- Problem to work on -
This exercise calls for the line with "[Search] (1671, 88)", the line with "[Twitter] (1304, 1091)", and all lines between them in the material below, output exactly and with no other lines.
(Beginning of Excerpted records)
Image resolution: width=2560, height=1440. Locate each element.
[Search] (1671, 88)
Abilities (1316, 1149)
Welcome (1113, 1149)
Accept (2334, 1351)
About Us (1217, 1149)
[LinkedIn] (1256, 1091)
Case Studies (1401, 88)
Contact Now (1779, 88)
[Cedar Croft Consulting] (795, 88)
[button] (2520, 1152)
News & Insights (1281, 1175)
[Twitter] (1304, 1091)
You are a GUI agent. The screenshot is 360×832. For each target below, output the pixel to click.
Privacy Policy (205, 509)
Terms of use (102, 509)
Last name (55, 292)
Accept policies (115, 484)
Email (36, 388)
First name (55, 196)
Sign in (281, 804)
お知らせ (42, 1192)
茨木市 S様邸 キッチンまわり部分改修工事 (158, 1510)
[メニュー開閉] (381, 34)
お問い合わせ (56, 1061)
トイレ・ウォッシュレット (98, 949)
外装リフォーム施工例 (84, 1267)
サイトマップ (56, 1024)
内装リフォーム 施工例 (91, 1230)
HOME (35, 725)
(End of Excerpted records)
- Exercise response -
[Search] (1671, 88)
Abilities (1316, 1149)
Welcome (1113, 1149)
Accept (2334, 1351)
About Us (1217, 1149)
[LinkedIn] (1256, 1091)
Case Studies (1401, 88)
Contact Now (1779, 88)
[Cedar Croft Consulting] (795, 88)
[button] (2520, 1152)
News & Insights (1281, 1175)
[Twitter] (1304, 1091)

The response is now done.